- **MATERIAL PROVIDED**:
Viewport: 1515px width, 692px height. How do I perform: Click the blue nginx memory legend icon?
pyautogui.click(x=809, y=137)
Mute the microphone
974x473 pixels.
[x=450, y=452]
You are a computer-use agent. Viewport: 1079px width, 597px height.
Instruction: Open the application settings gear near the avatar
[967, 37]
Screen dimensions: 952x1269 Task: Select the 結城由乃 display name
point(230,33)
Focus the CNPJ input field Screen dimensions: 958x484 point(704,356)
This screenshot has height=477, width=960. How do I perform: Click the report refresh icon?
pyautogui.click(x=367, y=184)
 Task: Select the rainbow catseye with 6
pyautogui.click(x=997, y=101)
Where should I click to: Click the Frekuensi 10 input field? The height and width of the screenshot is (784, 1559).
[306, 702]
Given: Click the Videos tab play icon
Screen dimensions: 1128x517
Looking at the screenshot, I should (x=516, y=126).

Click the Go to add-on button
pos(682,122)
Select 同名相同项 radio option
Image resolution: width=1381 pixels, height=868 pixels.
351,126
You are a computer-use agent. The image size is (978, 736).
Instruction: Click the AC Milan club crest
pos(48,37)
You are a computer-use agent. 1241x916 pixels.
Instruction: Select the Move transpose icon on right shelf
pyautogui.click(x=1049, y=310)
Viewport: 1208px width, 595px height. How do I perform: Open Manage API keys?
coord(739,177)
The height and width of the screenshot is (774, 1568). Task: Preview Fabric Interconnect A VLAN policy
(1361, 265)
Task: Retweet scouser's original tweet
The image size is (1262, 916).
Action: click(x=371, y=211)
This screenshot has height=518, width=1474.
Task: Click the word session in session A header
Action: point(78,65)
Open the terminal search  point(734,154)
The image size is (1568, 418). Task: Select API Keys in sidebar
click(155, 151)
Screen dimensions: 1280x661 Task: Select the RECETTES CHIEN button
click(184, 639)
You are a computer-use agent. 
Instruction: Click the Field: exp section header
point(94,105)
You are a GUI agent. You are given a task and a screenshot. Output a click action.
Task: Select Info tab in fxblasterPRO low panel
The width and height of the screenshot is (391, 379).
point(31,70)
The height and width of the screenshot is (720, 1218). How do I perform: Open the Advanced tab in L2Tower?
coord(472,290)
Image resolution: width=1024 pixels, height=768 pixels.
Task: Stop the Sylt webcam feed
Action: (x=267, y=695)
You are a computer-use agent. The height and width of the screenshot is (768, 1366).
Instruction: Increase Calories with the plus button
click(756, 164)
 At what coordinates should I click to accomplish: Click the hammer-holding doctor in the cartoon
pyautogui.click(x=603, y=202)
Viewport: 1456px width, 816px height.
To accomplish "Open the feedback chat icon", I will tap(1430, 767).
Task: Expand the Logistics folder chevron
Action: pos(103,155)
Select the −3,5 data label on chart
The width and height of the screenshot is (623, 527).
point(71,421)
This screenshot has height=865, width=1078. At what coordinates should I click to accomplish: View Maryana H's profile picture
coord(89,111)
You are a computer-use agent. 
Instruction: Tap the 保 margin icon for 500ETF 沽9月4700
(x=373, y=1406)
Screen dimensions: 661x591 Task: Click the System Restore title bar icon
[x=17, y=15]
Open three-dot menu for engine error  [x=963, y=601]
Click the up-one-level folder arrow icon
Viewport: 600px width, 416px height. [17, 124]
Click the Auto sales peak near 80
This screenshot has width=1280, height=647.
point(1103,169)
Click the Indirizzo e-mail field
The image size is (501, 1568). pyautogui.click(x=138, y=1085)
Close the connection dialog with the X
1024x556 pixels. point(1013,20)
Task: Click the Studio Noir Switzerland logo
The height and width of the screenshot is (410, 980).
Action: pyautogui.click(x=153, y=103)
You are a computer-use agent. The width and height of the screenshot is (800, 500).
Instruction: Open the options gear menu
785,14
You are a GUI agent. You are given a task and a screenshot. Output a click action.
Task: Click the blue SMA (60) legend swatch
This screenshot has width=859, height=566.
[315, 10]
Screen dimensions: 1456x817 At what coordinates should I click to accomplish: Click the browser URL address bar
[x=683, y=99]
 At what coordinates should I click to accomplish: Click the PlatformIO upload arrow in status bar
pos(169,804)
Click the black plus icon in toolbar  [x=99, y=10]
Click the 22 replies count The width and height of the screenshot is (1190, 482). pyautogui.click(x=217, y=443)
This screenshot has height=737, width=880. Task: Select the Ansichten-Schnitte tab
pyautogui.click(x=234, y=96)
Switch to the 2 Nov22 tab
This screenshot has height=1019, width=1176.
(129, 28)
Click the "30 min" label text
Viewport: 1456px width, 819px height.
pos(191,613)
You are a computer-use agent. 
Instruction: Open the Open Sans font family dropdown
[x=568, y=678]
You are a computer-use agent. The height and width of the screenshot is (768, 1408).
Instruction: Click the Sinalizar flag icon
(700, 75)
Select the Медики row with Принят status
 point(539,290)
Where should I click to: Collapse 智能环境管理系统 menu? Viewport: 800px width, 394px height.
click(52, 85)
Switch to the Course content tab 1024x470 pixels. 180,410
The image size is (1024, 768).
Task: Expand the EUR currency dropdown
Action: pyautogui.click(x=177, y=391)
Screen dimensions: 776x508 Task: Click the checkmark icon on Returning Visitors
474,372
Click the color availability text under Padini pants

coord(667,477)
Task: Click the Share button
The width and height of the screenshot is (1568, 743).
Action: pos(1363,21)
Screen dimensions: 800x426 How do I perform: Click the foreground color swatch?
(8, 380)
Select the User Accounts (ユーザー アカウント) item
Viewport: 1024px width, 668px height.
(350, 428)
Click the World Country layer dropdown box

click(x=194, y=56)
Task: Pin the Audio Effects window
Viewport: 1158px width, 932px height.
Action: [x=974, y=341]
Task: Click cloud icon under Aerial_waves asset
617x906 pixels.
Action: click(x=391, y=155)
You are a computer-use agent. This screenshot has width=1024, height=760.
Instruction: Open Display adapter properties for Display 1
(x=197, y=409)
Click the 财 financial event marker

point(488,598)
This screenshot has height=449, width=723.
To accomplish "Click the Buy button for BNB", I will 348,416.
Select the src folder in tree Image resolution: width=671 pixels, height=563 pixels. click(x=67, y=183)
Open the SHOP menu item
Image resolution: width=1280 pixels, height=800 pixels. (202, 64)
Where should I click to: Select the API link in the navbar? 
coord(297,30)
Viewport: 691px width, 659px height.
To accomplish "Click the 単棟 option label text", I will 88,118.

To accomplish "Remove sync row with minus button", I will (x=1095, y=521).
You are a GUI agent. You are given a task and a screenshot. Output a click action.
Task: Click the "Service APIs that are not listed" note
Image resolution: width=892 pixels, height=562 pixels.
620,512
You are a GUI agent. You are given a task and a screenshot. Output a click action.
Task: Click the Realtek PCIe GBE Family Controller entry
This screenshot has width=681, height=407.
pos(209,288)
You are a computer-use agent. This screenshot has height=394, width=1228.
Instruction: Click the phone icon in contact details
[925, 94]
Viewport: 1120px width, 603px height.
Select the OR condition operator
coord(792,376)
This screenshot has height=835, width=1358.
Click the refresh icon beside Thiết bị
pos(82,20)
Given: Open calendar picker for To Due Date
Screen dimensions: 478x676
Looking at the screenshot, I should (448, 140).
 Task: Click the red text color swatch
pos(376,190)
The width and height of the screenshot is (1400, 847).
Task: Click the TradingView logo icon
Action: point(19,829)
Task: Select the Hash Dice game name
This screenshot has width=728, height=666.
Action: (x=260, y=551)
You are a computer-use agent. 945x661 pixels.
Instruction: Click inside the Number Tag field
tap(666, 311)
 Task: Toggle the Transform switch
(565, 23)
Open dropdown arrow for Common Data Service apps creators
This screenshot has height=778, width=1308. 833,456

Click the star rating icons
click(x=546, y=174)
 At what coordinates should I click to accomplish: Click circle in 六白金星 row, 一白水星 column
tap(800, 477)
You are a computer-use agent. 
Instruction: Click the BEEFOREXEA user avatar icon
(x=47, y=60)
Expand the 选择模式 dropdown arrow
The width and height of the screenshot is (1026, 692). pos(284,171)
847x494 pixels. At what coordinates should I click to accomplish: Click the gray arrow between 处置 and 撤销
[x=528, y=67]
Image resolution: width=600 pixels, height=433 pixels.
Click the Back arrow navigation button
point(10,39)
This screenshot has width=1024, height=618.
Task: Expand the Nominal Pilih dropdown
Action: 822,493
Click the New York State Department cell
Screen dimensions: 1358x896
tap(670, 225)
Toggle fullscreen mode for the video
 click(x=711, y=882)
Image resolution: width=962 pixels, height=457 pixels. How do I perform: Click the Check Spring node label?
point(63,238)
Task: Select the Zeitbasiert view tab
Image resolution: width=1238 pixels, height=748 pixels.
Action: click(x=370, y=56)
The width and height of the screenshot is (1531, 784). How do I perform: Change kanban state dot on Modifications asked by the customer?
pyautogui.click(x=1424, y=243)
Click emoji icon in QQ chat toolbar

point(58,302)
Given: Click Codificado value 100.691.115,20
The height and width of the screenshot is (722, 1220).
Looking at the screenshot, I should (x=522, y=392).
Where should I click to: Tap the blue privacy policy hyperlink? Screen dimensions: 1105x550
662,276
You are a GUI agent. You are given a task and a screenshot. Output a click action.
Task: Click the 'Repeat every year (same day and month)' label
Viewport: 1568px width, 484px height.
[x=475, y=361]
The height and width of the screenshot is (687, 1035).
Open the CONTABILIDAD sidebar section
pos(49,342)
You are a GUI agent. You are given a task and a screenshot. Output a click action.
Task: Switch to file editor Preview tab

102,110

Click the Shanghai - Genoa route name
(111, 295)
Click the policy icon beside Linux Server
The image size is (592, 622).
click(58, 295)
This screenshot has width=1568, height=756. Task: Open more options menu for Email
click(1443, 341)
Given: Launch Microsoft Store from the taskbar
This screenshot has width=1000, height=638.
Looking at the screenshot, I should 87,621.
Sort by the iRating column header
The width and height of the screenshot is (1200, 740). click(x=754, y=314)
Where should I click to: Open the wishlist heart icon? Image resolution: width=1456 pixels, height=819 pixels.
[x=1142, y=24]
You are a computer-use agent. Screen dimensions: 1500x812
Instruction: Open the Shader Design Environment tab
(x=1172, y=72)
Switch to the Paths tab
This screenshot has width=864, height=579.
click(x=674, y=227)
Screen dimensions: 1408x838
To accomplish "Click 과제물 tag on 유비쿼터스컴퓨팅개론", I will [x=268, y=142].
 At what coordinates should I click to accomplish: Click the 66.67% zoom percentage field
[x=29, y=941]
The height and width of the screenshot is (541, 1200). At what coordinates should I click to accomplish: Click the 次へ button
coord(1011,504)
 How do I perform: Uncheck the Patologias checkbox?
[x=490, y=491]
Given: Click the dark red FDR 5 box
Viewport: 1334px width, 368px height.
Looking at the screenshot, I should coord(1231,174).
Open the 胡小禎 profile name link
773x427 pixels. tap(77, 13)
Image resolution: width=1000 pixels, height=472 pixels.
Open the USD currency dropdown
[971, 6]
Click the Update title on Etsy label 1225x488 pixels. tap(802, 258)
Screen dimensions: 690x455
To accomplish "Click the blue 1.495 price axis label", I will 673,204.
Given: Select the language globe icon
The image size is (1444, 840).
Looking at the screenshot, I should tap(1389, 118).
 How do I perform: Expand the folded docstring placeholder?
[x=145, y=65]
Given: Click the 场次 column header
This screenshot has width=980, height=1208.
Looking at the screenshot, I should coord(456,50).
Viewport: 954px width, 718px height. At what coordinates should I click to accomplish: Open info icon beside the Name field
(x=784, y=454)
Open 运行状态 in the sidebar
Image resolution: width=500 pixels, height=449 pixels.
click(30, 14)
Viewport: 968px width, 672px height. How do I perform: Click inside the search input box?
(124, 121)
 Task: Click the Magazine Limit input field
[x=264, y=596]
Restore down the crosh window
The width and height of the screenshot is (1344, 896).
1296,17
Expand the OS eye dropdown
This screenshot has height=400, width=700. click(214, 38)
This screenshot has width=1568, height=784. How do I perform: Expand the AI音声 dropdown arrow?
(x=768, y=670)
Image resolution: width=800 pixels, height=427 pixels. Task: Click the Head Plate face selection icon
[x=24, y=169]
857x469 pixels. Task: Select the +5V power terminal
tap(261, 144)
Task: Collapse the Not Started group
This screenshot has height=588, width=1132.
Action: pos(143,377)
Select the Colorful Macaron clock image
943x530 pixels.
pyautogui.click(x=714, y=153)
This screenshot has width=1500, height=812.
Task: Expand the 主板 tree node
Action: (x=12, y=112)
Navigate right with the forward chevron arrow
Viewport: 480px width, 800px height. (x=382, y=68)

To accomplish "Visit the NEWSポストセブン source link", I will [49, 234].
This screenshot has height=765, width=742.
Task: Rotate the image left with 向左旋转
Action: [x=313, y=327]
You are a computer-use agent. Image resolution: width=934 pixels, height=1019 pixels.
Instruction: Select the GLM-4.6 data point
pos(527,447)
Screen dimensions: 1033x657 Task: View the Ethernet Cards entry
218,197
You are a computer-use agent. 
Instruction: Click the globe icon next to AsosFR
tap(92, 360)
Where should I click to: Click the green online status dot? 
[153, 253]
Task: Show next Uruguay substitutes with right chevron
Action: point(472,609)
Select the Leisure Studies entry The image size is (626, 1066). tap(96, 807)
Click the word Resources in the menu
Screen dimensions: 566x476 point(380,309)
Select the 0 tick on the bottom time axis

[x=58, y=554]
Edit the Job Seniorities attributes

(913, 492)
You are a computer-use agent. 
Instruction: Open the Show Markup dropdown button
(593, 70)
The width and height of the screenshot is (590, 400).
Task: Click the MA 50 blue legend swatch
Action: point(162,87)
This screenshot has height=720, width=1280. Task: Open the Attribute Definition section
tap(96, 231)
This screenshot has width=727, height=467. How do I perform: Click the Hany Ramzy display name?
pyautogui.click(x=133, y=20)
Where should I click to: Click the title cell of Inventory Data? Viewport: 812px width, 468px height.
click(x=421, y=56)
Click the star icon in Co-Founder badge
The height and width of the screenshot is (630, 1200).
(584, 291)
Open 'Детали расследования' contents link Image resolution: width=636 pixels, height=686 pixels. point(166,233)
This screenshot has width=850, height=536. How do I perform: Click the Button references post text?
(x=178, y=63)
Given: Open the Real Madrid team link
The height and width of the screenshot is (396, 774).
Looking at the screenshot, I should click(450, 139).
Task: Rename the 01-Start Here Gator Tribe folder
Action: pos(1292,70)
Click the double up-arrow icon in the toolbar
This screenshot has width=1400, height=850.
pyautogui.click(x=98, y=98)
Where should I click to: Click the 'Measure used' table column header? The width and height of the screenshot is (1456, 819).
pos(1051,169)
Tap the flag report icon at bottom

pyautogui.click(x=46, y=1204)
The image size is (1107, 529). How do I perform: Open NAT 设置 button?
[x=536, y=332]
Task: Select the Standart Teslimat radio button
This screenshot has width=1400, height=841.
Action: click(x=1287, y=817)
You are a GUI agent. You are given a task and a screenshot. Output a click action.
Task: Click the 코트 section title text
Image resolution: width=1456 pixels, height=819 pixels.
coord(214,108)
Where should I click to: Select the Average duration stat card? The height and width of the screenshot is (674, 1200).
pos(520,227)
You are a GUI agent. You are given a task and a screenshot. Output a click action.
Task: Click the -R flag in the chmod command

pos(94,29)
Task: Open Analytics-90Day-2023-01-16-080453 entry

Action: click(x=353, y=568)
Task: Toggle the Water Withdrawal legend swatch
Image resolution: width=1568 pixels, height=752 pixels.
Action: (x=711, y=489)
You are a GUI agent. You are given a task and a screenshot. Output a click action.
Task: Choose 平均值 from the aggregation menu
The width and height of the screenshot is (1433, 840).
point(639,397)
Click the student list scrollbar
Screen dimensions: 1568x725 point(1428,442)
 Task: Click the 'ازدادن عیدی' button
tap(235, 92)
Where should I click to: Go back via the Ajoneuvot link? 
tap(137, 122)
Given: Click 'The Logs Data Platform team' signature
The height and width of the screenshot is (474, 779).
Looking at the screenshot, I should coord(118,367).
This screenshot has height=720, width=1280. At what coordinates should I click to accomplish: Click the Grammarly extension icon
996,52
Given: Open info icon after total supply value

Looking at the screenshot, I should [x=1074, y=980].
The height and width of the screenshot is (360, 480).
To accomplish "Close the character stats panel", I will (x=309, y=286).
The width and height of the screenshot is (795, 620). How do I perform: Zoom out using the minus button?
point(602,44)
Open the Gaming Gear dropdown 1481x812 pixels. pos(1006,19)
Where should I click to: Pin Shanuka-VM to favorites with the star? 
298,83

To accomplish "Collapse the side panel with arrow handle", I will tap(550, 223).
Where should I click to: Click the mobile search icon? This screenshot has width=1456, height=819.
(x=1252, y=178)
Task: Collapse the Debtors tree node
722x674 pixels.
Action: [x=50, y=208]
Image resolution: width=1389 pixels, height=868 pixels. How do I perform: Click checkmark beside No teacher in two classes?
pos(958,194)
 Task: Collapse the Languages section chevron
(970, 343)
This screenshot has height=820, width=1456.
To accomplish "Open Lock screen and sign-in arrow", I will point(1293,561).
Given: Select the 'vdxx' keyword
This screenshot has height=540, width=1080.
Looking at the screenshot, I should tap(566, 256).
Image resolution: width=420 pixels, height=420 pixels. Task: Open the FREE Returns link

- **WORK REQUIRED**:
For this exercise, please output exactly the lines above starting at the line with "This screenshot has width=980, height=1208." and ending at the line with "You are a computer-use agent. Image", ends included.

- **RESPONSE BOX**:
This screenshot has width=980, height=1208.
Looking at the screenshot, I should coord(456,50).
Viewport: 954px width, 718px height. At what coordinates should I click to accomplish: Open info icon beside the Name field
(x=784, y=454)
Open 运行状态 in the sidebar
Image resolution: width=500 pixels, height=449 pixels.
click(30, 14)
Viewport: 968px width, 672px height. How do I perform: Click inside the search input box?
(124, 121)
 Task: Click the Magazine Limit input field
[x=264, y=596]
Restore down the crosh window
The width and height of the screenshot is (1344, 896).
1296,17
Expand the OS eye dropdown
This screenshot has height=400, width=700. click(214, 38)
This screenshot has width=1568, height=784. How do I perform: Expand the AI音声 dropdown arrow?
(x=768, y=670)
Image resolution: width=800 pixels, height=427 pixels. Task: Click the Head Plate face selection icon
[x=24, y=169]
857x469 pixels. Task: Select the +5V power terminal
tap(261, 144)
Task: Collapse the Not Started group
This screenshot has height=588, width=1132.
Action: pos(143,377)
Select the Colorful Macaron clock image
943x530 pixels.
pyautogui.click(x=714, y=153)
This screenshot has width=1500, height=812.
Task: Expand the 主板 tree node
Action: (x=12, y=112)
Navigate right with the forward chevron arrow
Viewport: 480px width, 800px height. (x=382, y=68)

To accomplish "Visit the NEWSポストセブン source link", I will [49, 234].
This screenshot has height=765, width=742.
Task: Rotate the image left with 向左旋转
Action: [x=313, y=327]
You are a computer-use agent. Image resolution: width=934 pixels, height=1019 pixels.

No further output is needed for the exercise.